Singapore topped the list of APAC investors, accounting for 89% of 1Q investments into North America. The big-ticket deals were made by GIC, with purchases including US REIT Store Capital for US$8.5 billion, and a US$3.3 billion investment in Canada’s Summit Income Industrial Reit. This push propelled Singapore-outbound investments into Canada to a record high of US$3.9 billion in 1Q2023.
Other Singapore investors included City Developments, which made a US$468.2 million purchase of the St Katherines dock estate in London.
Tengah Plantation Loop EC is an eco-friendly executive condo development in the Tengah Plantation area of Singapore. The project includes solar heating, wind turbine and water conservancy centers to Tengah EC provide sustainable alternatives to air pollution and improved convenience & easy access to the city center. Initial launch phase expected to be completed by the end of 2013.
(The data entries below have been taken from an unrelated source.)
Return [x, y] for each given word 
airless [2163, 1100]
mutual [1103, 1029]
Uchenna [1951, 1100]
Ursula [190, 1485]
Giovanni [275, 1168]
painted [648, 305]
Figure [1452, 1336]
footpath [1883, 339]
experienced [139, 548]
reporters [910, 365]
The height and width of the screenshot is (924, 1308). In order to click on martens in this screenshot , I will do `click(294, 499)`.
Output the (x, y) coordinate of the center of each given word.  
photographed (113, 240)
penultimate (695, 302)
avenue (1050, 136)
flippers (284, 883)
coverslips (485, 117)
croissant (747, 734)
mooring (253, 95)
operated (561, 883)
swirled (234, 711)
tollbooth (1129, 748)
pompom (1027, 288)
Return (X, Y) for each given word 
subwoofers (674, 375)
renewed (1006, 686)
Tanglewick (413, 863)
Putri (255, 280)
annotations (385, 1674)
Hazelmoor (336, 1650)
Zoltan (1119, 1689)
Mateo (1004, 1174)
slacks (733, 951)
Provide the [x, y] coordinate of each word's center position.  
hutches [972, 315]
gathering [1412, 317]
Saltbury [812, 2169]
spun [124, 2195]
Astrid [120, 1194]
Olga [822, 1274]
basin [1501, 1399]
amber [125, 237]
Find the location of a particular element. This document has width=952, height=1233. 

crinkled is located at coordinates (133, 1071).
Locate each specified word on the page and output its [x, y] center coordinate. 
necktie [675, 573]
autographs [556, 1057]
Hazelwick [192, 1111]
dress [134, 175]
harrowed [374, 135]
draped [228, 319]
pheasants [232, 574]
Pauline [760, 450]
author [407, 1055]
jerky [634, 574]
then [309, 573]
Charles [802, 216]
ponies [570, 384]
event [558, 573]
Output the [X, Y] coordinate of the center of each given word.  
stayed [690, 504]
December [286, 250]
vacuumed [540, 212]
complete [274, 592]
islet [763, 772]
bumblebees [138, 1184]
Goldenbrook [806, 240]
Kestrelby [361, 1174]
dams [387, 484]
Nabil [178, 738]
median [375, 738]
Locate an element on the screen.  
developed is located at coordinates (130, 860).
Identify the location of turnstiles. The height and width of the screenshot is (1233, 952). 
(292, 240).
Asian sovereign wealth funds dominated APAC investments in 1Q2023, claiming 79% of the total volume. The retail and industrial sectors were the most invested, making up 45% and 40% respectively. This is attributed to the repricing opportunities available in a rising rate environment, with limited competition.
In contrast to outbound investments, Q1 investment activity within the APAC region decreased by 53.6% year-on-year to hit its lowest since 2011. With transactions totalling US$4.3 billion, Singapore was the only market to record increased investment volumes compared to the previous year. The bulk of these transactions were related to the sale of a portfolio of retail assets by NTUC Enterprise Co-operative.
Elsewhere, investment activity in Seoul reached its lowest since 1Q2015, falling 80% year-on-year to US$2.8 billion. In Japan, while foreign investments rose, overall investment volume dropped 17% year-on-year to US$9.4 billion. This decline is attributed to tightened banking financing.
Neil Brookes, Global Head of Capital Markets at Knight Frank, believes that asset repricing and stabilisation of debt costs may cause increased investor demand in the latter half of the year. Ultra-high-net-worth investors are expected to be especially active, given their resilience to financial headwinds and unique investment goals.